Reproduce each of the following rows verbatim.

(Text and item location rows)
------------------------------------------------------------
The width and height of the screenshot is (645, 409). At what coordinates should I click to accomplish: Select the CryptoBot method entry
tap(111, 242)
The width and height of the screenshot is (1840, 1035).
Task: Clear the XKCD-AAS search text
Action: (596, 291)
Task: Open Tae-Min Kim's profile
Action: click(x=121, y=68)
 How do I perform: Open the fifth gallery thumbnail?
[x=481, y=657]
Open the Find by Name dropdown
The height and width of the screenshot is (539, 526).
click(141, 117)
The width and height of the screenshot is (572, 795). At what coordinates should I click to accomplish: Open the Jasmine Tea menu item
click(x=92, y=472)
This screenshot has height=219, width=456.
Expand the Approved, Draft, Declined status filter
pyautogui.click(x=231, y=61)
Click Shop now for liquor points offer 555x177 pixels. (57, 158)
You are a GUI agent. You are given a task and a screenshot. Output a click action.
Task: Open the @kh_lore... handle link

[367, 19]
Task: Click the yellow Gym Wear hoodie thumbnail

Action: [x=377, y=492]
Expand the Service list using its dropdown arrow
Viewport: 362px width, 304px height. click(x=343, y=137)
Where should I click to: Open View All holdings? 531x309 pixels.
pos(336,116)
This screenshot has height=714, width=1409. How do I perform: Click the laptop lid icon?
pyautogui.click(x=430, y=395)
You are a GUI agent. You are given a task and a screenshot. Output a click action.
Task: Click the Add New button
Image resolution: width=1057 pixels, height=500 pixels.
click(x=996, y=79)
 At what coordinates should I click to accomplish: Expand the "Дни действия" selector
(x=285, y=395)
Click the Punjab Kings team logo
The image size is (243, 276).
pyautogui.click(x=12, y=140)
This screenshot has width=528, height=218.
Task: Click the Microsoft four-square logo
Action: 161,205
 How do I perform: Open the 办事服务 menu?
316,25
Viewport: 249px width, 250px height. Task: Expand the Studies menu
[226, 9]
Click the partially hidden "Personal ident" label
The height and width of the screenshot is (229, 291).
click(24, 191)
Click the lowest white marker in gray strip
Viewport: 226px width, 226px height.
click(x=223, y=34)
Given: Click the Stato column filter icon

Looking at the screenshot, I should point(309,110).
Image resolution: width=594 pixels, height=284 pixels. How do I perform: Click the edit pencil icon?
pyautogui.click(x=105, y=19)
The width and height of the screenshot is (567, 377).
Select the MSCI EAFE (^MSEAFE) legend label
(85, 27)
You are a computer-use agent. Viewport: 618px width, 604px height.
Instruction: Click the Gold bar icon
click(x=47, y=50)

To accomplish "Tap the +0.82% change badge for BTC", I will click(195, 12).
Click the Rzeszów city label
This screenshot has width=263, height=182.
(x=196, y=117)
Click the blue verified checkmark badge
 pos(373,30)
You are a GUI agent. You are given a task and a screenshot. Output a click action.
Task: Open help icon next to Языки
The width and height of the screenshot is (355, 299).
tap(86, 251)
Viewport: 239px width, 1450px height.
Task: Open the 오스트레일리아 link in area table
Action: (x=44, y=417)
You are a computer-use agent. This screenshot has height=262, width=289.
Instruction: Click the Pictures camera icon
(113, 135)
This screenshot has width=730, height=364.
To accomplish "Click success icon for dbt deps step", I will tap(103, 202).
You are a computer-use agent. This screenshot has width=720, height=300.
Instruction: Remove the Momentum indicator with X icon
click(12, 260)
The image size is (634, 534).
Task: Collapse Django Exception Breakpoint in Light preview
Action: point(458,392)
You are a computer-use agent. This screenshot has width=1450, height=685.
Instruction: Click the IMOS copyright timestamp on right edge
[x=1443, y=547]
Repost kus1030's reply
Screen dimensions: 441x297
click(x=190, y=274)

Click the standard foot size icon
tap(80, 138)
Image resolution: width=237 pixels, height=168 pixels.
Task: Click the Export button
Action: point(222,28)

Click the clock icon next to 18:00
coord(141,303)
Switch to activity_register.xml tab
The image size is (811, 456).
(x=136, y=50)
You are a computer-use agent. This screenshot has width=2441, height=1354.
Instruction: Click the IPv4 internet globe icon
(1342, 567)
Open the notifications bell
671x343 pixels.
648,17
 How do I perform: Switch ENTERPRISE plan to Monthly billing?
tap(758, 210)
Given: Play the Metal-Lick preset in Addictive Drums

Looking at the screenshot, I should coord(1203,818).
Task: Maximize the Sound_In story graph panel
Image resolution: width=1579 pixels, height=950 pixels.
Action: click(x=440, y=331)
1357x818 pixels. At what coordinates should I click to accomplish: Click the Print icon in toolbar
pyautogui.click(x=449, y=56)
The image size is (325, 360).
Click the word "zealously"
------------------------------------------------------------
#### Answer to the exercise
The width and height of the screenshot is (645, 409). At what coordinates should I click to accomplish: Select the CryptoBot method entry
tap(111, 242)
The width and height of the screenshot is (1840, 1035).
Task: Clear the XKCD-AAS search text
Action: (596, 291)
Task: Open Tae-Min Kim's profile
Action: click(x=121, y=68)
 How do I perform: Open the fifth gallery thumbnail?
[x=481, y=657]
Open the Find by Name dropdown
The height and width of the screenshot is (539, 526).
click(141, 117)
The width and height of the screenshot is (572, 795). At what coordinates should I click to accomplish: Open the Jasmine Tea menu item
click(x=92, y=472)
This screenshot has height=219, width=456.
Expand the Approved, Draft, Declined status filter
pyautogui.click(x=231, y=61)
Click Shop now for liquor points offer 555x177 pixels. (57, 158)
You are a GUI agent. You are given a task and a screenshot. Output a click action.
Task: Open the @kh_lore... handle link

[367, 19]
Task: Click the yellow Gym Wear hoodie thumbnail

Action: [x=377, y=492]
Expand the Service list using its dropdown arrow
Viewport: 362px width, 304px height. click(x=343, y=137)
Where should I click to: Open View All holdings? 531x309 pixels.
pos(336,116)
This screenshot has height=714, width=1409. How do I perform: Click the laptop lid icon?
pyautogui.click(x=430, y=395)
You are a GUI agent. You are given a task and a screenshot. Output a click action.
Task: Click the Add New button
Image resolution: width=1057 pixels, height=500 pixels.
click(x=996, y=79)
 At what coordinates should I click to accomplish: Expand the "Дни действия" selector
(x=285, y=395)
Click the Punjab Kings team logo
The image size is (243, 276).
pyautogui.click(x=12, y=140)
This screenshot has width=528, height=218.
Task: Click the Microsoft four-square logo
Action: 161,205
 How do I perform: Open the 办事服务 menu?
316,25
Viewport: 249px width, 250px height. Task: Expand the Studies menu
[226, 9]
Click the partially hidden "Personal ident" label
The height and width of the screenshot is (229, 291).
click(24, 191)
Click the lowest white marker in gray strip
Viewport: 226px width, 226px height.
click(x=223, y=34)
Given: Click the Stato column filter icon

Looking at the screenshot, I should point(309,110).
Image resolution: width=594 pixels, height=284 pixels. How do I perform: Click the edit pencil icon?
pyautogui.click(x=105, y=19)
The width and height of the screenshot is (567, 377).
Select the MSCI EAFE (^MSEAFE) legend label
(85, 27)
You are a computer-use agent. Viewport: 618px width, 604px height.
Instruction: Click the Gold bar icon
click(x=47, y=50)

To accomplish "Tap the +0.82% change badge for BTC", I will click(195, 12).
Click the Rzeszów city label
This screenshot has width=263, height=182.
(x=196, y=117)
Click the blue verified checkmark badge
 pos(373,30)
You are a GUI agent. You are given a task and a screenshot. Output a click action.
Task: Open help icon next to Языки
The width and height of the screenshot is (355, 299).
tap(86, 251)
Viewport: 239px width, 1450px height.
Task: Open the 오스트레일리아 link in area table
Action: (x=44, y=417)
You are a computer-use agent. This screenshot has height=262, width=289.
Instruction: Click the Pictures camera icon
(113, 135)
This screenshot has width=730, height=364.
To accomplish "Click success icon for dbt deps step", I will tap(103, 202).
You are a computer-use agent. This screenshot has width=720, height=300.
Instruction: Remove the Momentum indicator with X icon
click(12, 260)
The image size is (634, 534).
Task: Collapse Django Exception Breakpoint in Light preview
Action: point(458,392)
You are a computer-use agent. This screenshot has width=1450, height=685.
Instruction: Click the IMOS copyright timestamp on right edge
[x=1443, y=547]
Repost kus1030's reply
Screen dimensions: 441x297
click(x=190, y=274)

Click the standard foot size icon
tap(80, 138)
Image resolution: width=237 pixels, height=168 pixels.
Task: Click the Export button
Action: point(222,28)

Click the clock icon next to 18:00
coord(141,303)
Switch to activity_register.xml tab
The image size is (811, 456).
(x=136, y=50)
You are a computer-use agent. This screenshot has width=2441, height=1354.
Instruction: Click the IPv4 internet globe icon
(1342, 567)
Open the notifications bell
671x343 pixels.
648,17
 How do I perform: Switch ENTERPRISE plan to Monthly billing?
tap(758, 210)
Given: Play the Metal-Lick preset in Addictive Drums

Looking at the screenshot, I should coord(1203,818).
Task: Maximize the Sound_In story graph panel
Image resolution: width=1579 pixels, height=950 pixels.
Action: click(x=440, y=331)
1357x818 pixels. At what coordinates should I click to accomplish: Click the Print icon in toolbar
pyautogui.click(x=449, y=56)
The image size is (325, 360).
Click the word "zealously"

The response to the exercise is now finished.